Two local programs help establish craft as a sustainable and energy conscious industry:
• Energy Xchange Incubator – supports entrepreneurs in starting, managing and operating new businesses in glass blowing and pottery using landfill methane as an energy source
• Jackson County Green Energy Park – “fuels the craft industry” – its program, modeled after the Energy Xchange, includes a metalsmith forge fired on landfill gas
Three major national organizations are headquartered in Asheville:
The Furniture Society of America
The Alliance of the American Quilt
The Arts Business Institute
Two strong and vibrant regional organizations help focus attention on craft sales and public education:
• The Southern Highland Craft Guild – With more than 900 juried artists, guild members sell their work at two annual craft fairs and five craft shops in the area, hosting nearly 300,000 visitors each year.
• HandMade in America – Founded in 1993, HandMade in America promotes traditional and contemporary craft in 22 WNC counties. More than 50,000 copies of HandMade’s “Craft and Heritage Trails Guidebook of Western North Carolina” direct visitors to 125 craft artist studios and 136 galleries.

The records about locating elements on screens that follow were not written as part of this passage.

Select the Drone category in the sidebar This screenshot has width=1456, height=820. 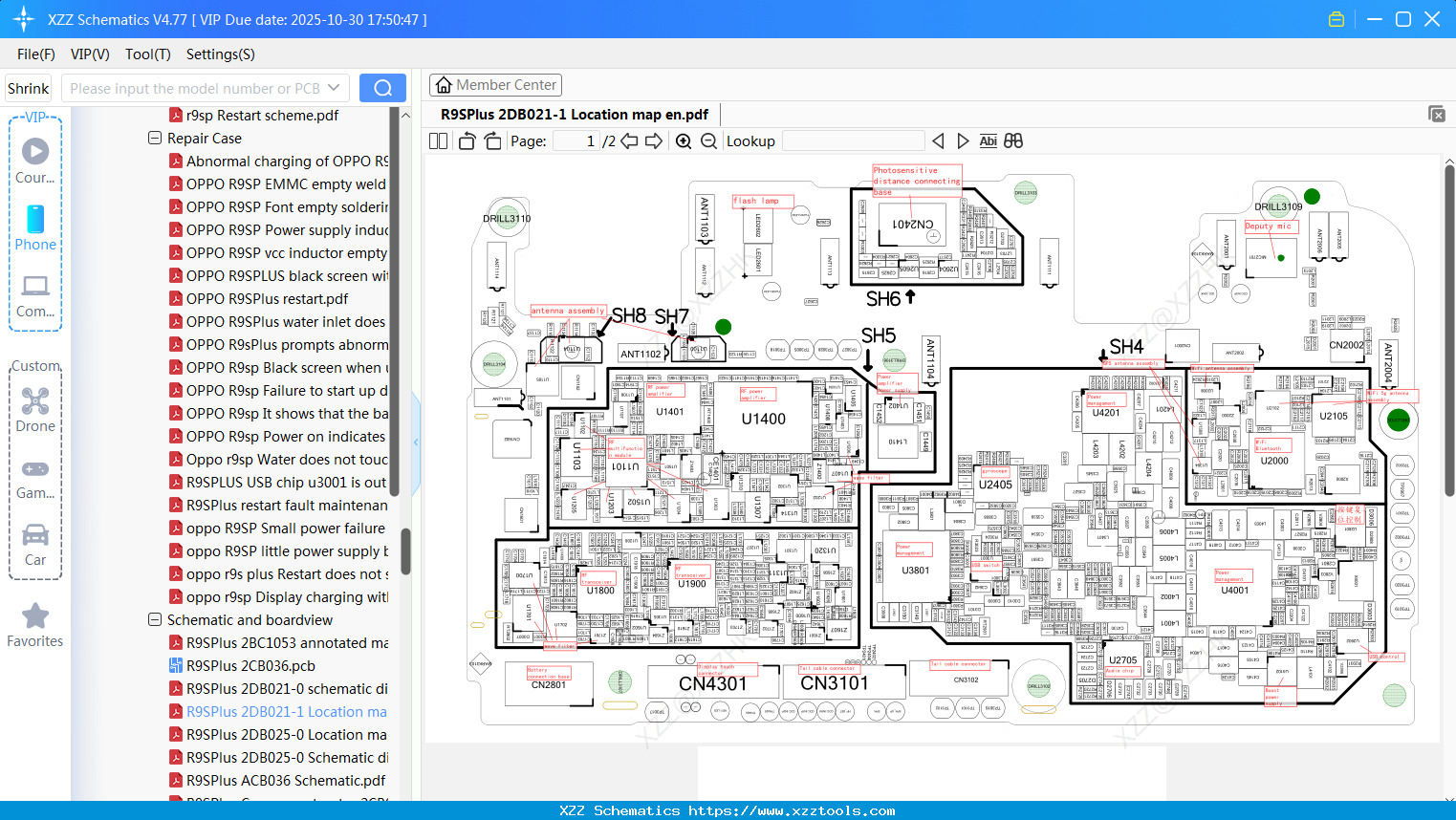[34, 407]
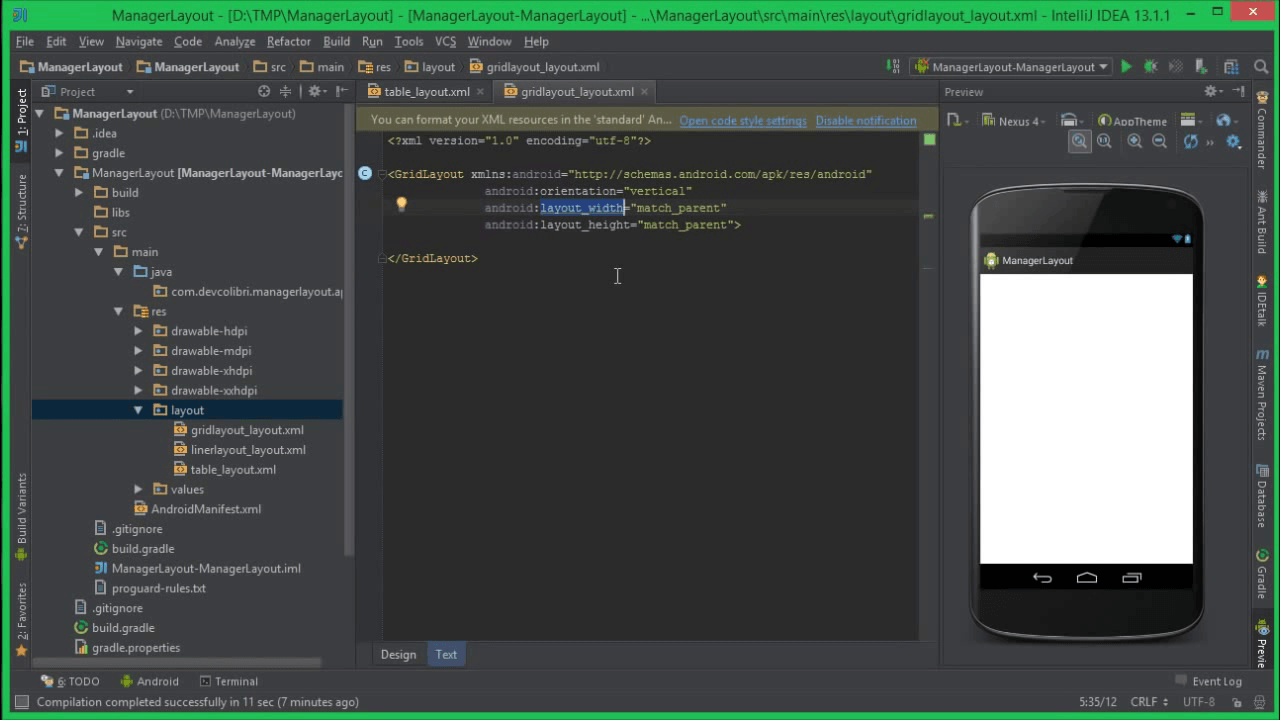Click the Disable notification link
Screen dimensions: 1280x720
click(866, 120)
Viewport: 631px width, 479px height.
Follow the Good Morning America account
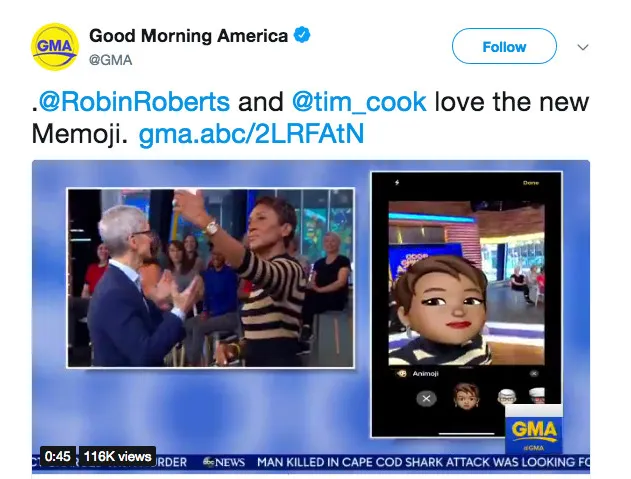[x=504, y=46]
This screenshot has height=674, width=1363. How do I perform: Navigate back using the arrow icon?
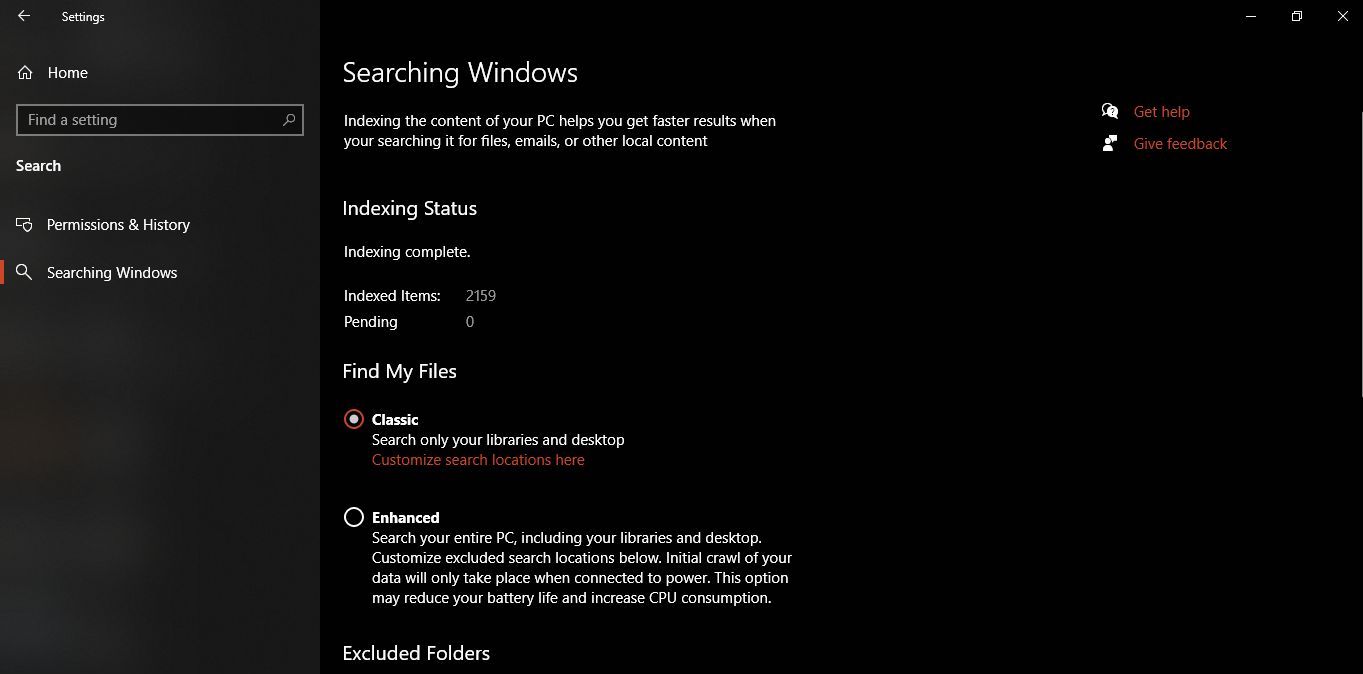23,16
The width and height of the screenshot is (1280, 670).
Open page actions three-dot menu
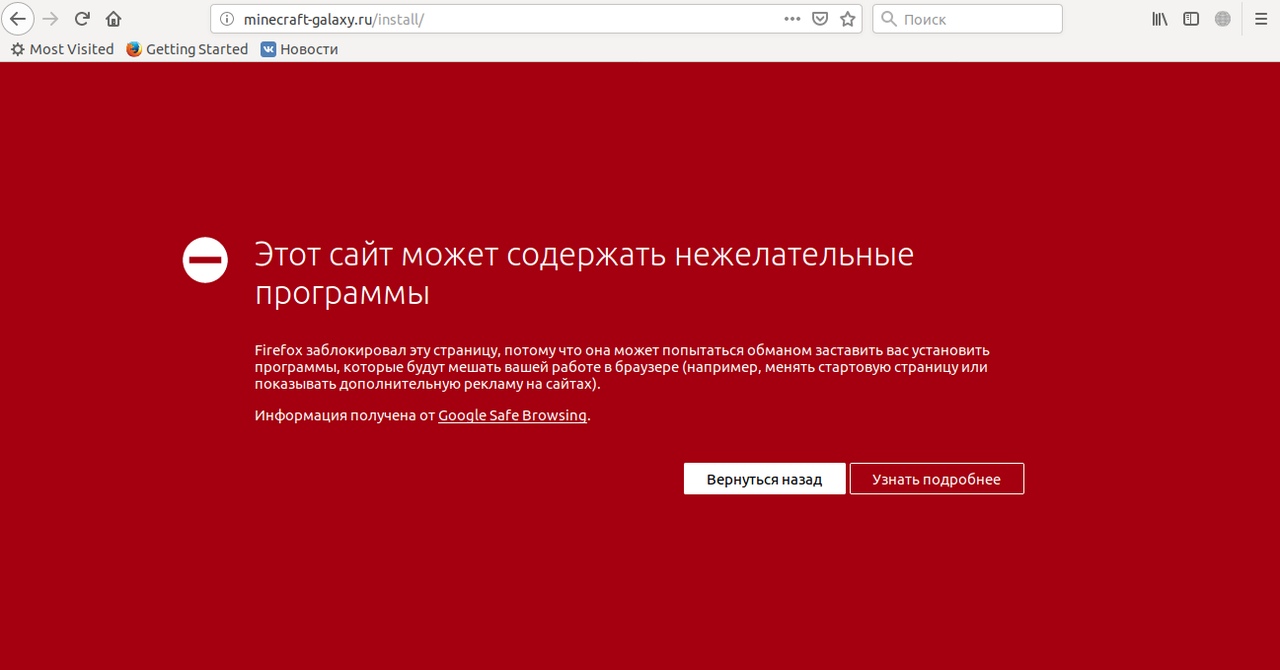[792, 19]
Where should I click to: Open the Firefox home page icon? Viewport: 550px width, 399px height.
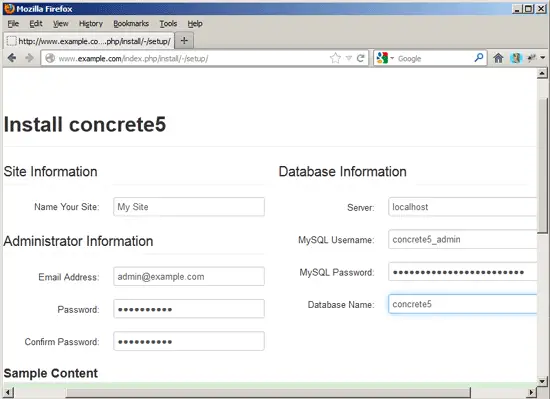tap(498, 58)
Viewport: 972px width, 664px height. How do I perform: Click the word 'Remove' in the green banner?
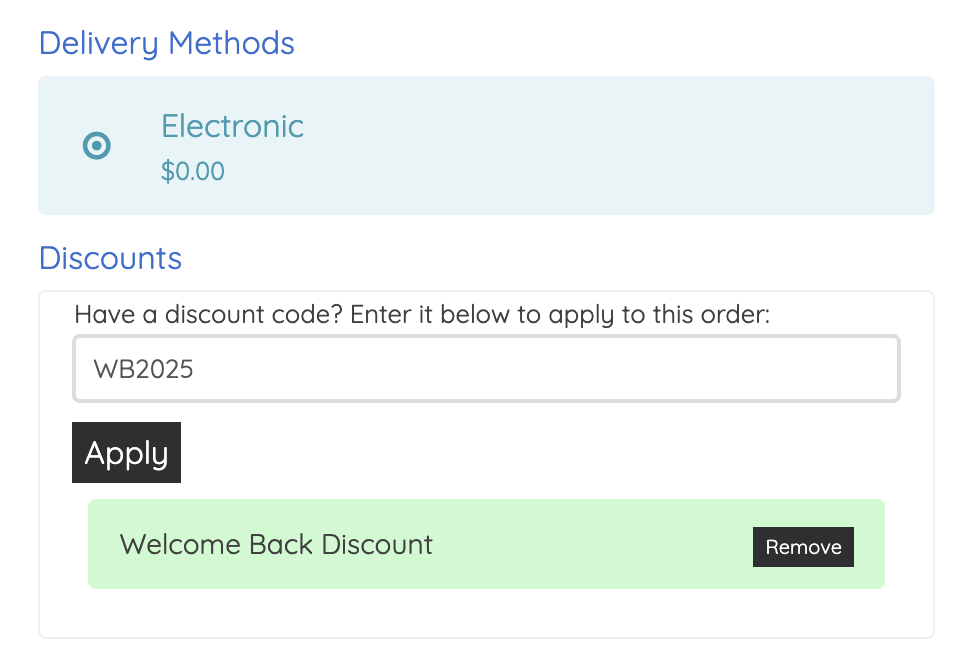[x=803, y=547]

The region’s many active community arts agencies and local organizations focus on crafts, including:
• River District Artists – represents 100 artists operating studios in many of the converted industrial buildings along the French Broad River
• The Carolina Mountain Woodturners – the largest of the 290 local chapters of the American Association of Woodturners.
• Western North Carolina Quilters Guild – sponsors workshops and exhibitions
• Fiber Arts Alliance – actively supports more than 300 members
• Potters of the Roan – a guild of emerging and nationally recognized potters
• 13 Community Arts Councils – focus much of their programming on craft artists
Craft suppliers and publishers have an annual economic impact of $15 million. The national and international focus on craft in Western North Carolina inspires businesses in the area.
Craft suppliers and publishers, for example, produce products that are sold throughout the United States and beyond.
• Highwater Clays manufactures clay and distributes ceramic supplies and equipment nationally, with 25 employees in its Asheville headquarters. The company expanded in 2002 to open a second location in Florida.
• EarthGuild has a showroom in downtown Asheville with eight employees, and sells tools and materials “for serious craft work” throughout the country.
• Artpaper is a supplier of fine art papers, bookbinding materials and other supplies for artists, schools and universities.
• Spruce Pine Batch Company sells equipment and supplies to glass blowing artists nationally.
• Lark Books, with more than 50 employees, publishes 60-70 new titles each year on various craft subjects.